Herdecke. . Der Mitbegründer und langjährige Geschäftsführer am Gemeinnschaftskrankenhaus Herdecke, Peter Meister, ist im Alter von 87 Jahren verstorben.

Das Gemeinschaftskrankenhaus Herdecke (GKH) war von Beginn an mit dem Namen Peter Meister verbunden. Im Alter von 87 Jahren starb nun der langjährige Geschäftsführer der Klinik nach langer schwerer Krankheit.

Schon vor der Einweihung des Krankenhauses 1969 engagierte sich der Diplom-Betriebswirt aus der Stahl-Industrie, nachdem er Konrad Schily kennen gelernt und Gerhard Kienle Meister um Unterstützung gebeten hatte, für die Klinik. Deren Geschäftsführer war er bis 1997. Auch danach kümmerte sich der Sohn eines Apothekers weiter um die Medizin in Herdecke, diese Zeitung nannte ihn den „Außenminister des GKH“. Meister lockte etliche Bundespolitiker und hochrangige Ärzte-Vertreter nach Ende. Er setzte sich für eine vom Pluralismus geprägte Medizin ein, wobei ihm insbesondere die anthroposophische Richtung am Herzen lag.

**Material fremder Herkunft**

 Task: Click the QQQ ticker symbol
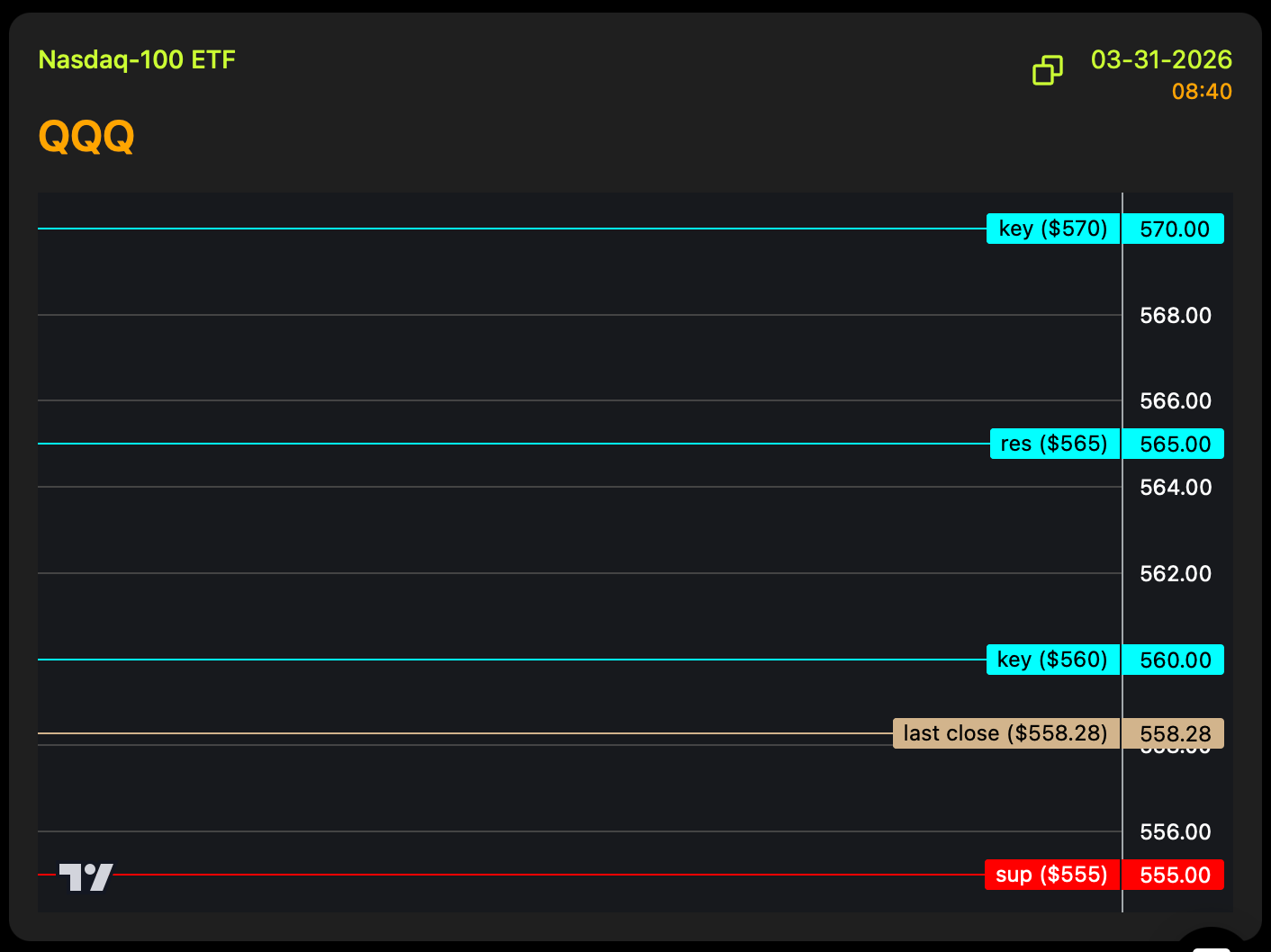tap(86, 137)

Nachruf von Alfred Längler

„Bis vor wenigen Wochen konnte man ihn nahezu täglich im Speisesaal treffen. Selbst Mitarbeiter, die erst wenige Jahre im Gemeinschaftskrankenhaus arbeiten, kannten ihn. An seiner Gestalt und seiner Ausstrahlung kam man nicht vorbei“, schreibt Prof. Dr. Alfred Längler als Ärztlicher Direktor des GKH in seinem Nachruf.

Längler nennt den großen Erweiterungsbau in den 1970-er Jahren mit für heutige Verhältnisse unvorstellbar großer öffentlicher finanzieller Förderung das „Meister“-stück von Peter Meister. Strategisch stellte dieser über den Bau des Dörthe-Krause-Instituts, die Gründung einer Abteilung für Rückenmarkverletzte und auch den Bau der Früh-Reha wichtige Weichen. Meister war nach seiner Zeit als Geschäftsführer im Trägerverein aktiv und Mitbegründer des Dialogforums Pluralismus in der Medizin.